• _Activity_: Starting from the line that contains "Task: Click the clock", output every remaining line of the records below exactly as it appears, that line and the last one included.

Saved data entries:
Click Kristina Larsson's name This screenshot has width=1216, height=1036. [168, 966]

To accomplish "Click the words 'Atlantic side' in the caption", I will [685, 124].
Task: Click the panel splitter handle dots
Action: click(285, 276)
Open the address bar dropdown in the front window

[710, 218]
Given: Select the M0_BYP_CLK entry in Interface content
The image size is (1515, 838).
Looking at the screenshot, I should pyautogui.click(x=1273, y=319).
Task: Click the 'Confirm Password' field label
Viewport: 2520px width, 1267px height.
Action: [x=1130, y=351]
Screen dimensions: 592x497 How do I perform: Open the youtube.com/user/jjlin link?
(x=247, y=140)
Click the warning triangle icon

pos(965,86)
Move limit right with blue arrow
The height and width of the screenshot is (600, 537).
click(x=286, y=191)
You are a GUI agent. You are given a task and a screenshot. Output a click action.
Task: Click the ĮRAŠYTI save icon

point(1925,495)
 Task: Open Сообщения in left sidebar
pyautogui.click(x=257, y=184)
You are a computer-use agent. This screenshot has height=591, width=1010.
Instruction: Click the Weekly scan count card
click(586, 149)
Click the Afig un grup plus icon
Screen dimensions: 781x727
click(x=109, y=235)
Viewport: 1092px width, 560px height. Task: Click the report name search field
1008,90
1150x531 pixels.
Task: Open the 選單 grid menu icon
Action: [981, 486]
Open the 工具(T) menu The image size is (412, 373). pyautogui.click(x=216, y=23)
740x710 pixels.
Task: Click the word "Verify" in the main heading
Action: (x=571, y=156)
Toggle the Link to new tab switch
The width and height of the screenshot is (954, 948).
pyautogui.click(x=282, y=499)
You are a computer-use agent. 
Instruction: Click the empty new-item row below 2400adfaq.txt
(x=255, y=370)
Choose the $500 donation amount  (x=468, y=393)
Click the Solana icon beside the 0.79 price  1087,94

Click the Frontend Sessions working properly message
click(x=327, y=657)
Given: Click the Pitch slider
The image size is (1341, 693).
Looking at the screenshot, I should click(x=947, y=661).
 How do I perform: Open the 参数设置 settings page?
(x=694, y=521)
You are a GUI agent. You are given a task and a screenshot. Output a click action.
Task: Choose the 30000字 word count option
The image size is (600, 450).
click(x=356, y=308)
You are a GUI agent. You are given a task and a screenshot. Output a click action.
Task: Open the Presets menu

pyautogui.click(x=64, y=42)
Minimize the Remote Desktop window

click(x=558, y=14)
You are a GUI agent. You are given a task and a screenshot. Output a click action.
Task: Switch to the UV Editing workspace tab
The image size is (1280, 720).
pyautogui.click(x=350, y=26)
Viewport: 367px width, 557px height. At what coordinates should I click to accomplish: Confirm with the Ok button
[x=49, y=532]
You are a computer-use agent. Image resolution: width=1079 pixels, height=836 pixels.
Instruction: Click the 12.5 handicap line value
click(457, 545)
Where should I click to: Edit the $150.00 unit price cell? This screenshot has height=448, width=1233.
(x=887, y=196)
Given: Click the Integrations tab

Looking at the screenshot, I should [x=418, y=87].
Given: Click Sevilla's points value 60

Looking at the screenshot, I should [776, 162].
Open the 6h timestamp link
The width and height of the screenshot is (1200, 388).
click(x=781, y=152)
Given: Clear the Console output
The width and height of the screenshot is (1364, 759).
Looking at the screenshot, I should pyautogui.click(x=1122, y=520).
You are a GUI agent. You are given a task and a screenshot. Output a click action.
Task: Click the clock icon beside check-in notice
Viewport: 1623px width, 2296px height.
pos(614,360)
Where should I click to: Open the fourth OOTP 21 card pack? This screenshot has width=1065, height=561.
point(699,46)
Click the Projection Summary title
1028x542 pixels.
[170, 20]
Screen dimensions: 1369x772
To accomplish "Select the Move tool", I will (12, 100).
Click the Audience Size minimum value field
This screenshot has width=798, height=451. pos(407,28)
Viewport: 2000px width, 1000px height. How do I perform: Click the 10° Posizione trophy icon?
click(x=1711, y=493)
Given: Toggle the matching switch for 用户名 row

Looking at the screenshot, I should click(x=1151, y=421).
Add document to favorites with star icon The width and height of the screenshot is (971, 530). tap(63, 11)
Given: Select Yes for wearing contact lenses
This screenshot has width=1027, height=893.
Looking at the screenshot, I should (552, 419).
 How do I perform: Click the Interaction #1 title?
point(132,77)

• _Output of the exercise_:
Task: Click the clock icon beside check-in notice
Viewport: 1623px width, 2296px height.
pos(614,360)
Where should I click to: Open the fourth OOTP 21 card pack? This screenshot has width=1065, height=561.
point(699,46)
Click the Projection Summary title
1028x542 pixels.
[170, 20]
Screen dimensions: 1369x772
To accomplish "Select the Move tool", I will (12, 100).
Click the Audience Size minimum value field
This screenshot has width=798, height=451. pos(407,28)
Viewport: 2000px width, 1000px height. How do I perform: Click the 10° Posizione trophy icon?
click(x=1711, y=493)
Given: Toggle the matching switch for 用户名 row

Looking at the screenshot, I should click(x=1151, y=421).
Add document to favorites with star icon The width and height of the screenshot is (971, 530). tap(63, 11)
Given: Select Yes for wearing contact lenses
This screenshot has width=1027, height=893.
Looking at the screenshot, I should (552, 419).
 How do I perform: Click the Interaction #1 title?
point(132,77)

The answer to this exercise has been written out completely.